Smoke 'em if You Got 'em
Next Thursday is the Fishin' Club's Smoked Salmon Derby, where club members smoke up salmon fillets using their own secret recipes, herbs, and spices, and take them to the club meeting for judging by the members. For this year's derby I decided to smoke up two versions, and I also smoked up a good sized batch of salmon jerky. One version was a sweet, slightly salty and slightly hot recipe, and the second version was more of a soy sauce and sweet style.
I've been so busy lately that I haven't had time to go catch a couple of fish for the Derby, so I took the next best route. A fellow I know is a commercial salmon fisherman and when the fish are running you can sometimes buy a few fish from him directly off the boat. He knows how to take care of his fish when he catches them, bleeding them and icing them down immediately, and keeping them on ice until you buy them.

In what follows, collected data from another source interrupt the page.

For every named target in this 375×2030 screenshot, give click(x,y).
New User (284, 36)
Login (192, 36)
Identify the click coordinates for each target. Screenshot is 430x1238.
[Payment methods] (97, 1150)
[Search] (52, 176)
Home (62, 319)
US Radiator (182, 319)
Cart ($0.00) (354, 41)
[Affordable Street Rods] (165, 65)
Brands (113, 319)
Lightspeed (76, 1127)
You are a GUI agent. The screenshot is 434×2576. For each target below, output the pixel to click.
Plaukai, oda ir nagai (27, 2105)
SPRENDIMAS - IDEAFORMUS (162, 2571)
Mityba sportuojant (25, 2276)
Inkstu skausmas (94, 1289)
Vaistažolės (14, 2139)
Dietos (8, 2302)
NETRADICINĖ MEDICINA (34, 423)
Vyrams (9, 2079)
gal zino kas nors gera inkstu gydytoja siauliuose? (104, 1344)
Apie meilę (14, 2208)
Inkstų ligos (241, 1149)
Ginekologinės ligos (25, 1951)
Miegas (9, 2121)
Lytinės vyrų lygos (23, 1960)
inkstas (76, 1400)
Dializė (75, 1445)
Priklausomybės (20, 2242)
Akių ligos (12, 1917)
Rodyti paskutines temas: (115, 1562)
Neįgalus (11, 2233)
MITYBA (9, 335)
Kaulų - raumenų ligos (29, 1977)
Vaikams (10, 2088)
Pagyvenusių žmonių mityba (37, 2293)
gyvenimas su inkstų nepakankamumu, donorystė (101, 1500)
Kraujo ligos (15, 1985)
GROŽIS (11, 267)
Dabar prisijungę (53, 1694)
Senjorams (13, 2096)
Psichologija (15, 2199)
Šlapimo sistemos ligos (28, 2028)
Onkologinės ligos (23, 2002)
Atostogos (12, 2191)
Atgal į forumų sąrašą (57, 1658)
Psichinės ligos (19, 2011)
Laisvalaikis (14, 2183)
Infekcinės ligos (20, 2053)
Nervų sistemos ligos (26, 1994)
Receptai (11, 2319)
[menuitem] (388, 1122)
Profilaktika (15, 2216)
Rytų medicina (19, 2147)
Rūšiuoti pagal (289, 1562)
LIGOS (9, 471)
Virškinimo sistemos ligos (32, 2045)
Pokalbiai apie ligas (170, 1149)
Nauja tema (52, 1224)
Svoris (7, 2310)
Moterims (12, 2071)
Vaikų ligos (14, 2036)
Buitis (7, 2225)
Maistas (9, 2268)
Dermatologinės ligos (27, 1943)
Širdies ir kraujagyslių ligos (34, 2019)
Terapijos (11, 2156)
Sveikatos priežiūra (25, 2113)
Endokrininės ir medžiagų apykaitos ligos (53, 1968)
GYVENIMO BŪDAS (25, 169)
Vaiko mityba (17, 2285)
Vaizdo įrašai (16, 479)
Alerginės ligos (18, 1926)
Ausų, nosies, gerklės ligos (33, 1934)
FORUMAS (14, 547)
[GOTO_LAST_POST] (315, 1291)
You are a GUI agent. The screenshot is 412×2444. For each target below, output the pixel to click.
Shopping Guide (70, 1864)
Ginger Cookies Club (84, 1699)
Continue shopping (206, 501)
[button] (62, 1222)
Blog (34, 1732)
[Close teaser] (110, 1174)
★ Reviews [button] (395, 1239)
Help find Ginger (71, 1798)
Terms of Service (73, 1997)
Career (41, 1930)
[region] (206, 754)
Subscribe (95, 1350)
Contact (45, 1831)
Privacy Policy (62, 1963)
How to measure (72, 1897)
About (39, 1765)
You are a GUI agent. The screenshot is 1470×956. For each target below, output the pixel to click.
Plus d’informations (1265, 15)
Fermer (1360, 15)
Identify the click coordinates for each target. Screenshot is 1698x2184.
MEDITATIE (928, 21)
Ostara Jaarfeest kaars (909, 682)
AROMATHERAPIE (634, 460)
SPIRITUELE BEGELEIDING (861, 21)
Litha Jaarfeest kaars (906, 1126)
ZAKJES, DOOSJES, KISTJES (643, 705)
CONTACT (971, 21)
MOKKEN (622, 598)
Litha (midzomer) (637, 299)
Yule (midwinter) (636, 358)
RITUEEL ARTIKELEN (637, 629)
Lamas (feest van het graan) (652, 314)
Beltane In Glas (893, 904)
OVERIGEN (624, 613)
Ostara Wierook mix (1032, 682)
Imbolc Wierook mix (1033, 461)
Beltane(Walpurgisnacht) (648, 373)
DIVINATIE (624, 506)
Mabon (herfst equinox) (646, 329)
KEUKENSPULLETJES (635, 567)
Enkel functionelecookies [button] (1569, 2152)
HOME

For smoking I like the Chum salmon as they produce good sized fillets and are very mild flavored, although any salmon will smoke well. This year KeeWee is going to try a "Wet Brine" style of smoked salmon for the Derby, where you marinate the fillets for 12 hours. Watch her blog for a post in the next few days.
The first step is to fillet the fish into smoker sized pieces. I use a Big Chief electric smoker, and it will handle fairly large fillets. By the way, in this part of the world if you pronounce it "fill-it" we know you aren't from around here! It's pronounced "fill-lay".
For my jerky recipe I also skin the fillets and remove all the fatty parts. It's very time consuming, but the results are worth it! For full information on my smoked salmon, salmon Jerky and dry brining, click here.
Dry brining is a really quick process. Typically you cover the fillets with rock salt for 10 to 20 minutes, then was them off, let them dry a bit, and put them into the smoker. You can add soy sauce, Teriaki sauce, of whatever you like, in the dry brining step. After the fillets have been dry brined and have dried a bit I like to sprinkle on a little brown sugar before they go into the smoker.
I use only alder chips for salmon, as anything other than alder on salmon is a felony, or at least it SHOULD be....
I like to keep constant smoke going for at least the first several hours. I smoked this batch for almost 12 hours, although I started to pull out some of the thinner jerky strips after 6 or 7 hours. Most of them smoked the entire time.
How did it turn out? Wonderful!!
Here's a post on my basic smoking methods, and here's another post about the methods used to win two or three of the previous Smoked Salmon Derbies.
These methods also work well on trout and other fish, so give them a try!